However, manage your burn rate

If you're not familiar with the phrase “burn rate,” it refers to the rate at which you are spending money in excess of your income. It’s usually applied to companies, especially startups. But, it can also be applied to your gap since you may not be generating any income.

But, but, but…

I hear you. The dreaded “gap in your resumé.” Is that still a thing? I know that it used to be a huge issue with employers in the past.
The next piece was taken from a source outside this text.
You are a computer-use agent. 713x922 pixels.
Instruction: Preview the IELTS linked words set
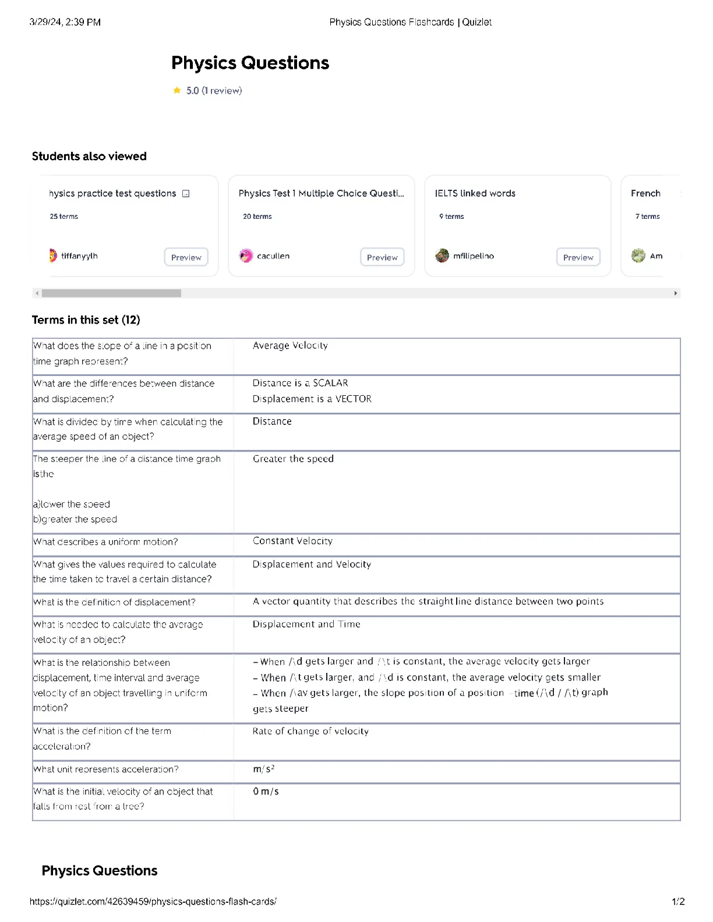pyautogui.click(x=578, y=257)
First, have a story to tell

  • It’s hard to tell a compelling story if you haven’t made use of this precious time. If you’re already in the middle of a gap, tomorrow is a new day and a new opportunity to rewrite your story.
  • As mentioned above, set some goals, make a plan, and start acquiring accomplishments. Is there some new skill or knowledge you’ve always wanted to learn? Now is the time. If you have an internet connection, it’s never been easier to educate yourself. If you don’t, get thee to your public library.
  • Leverage your talent, skills, experience, and network to start doing some consulting or advisory work. Paid gigs would be great (I did this)! But, unpaid advisory work is a better story than sitting on your couch watching Friends reruns. I’ve advised a number of startups and received nothing in return, other than meeting great people, expanding my network, and always learning something new.
  • Offer your amazing skills, experience, and knowledge as a mentor. Many high schools, colleges, and universities have programs that could use someone who has valuable real world experience. One of my clients is doing this and loves it.
  • Volunteer your time and talent to a worthy institution or cause. Not sure where to begin? Charity Navigator provides a list of “exceptional charities that execute their missions in a fiscally responsible way while adhering to good governance and other best practices that minimize the chance of unethical activities.” It doesn’t have to always be about donating money. Share your time and talent, and you’ll learn something new along the way as well.

Second, own your story!

  • I don’t care how your gap came about. Even if you got fired and have been struggling to find your next job, today is the day you reclaim your story. Flip this around and own it. You are using this gap to grow and become more.
  • Be confident when you talk about your gap. No matter how it happened, you’re in the driver’s seat now. You took control of how that valuable time was spent.
  • Be honest about how nice it was to actually have some real time off. Who wouldn’t want a longer vacation, break from work, and time to spend with friends and family? Admit it and smile, because the person across the interviewing table is secretly wishing that he or she could take so much time off from work.
  • Be proud of how you value yourself enough to make an investment in your future. A few people never do. Some people rarely take the time. Most of us do it in the margins of our lives. Dedicating significant time to learning, growing, and improving is a rare thing indeed.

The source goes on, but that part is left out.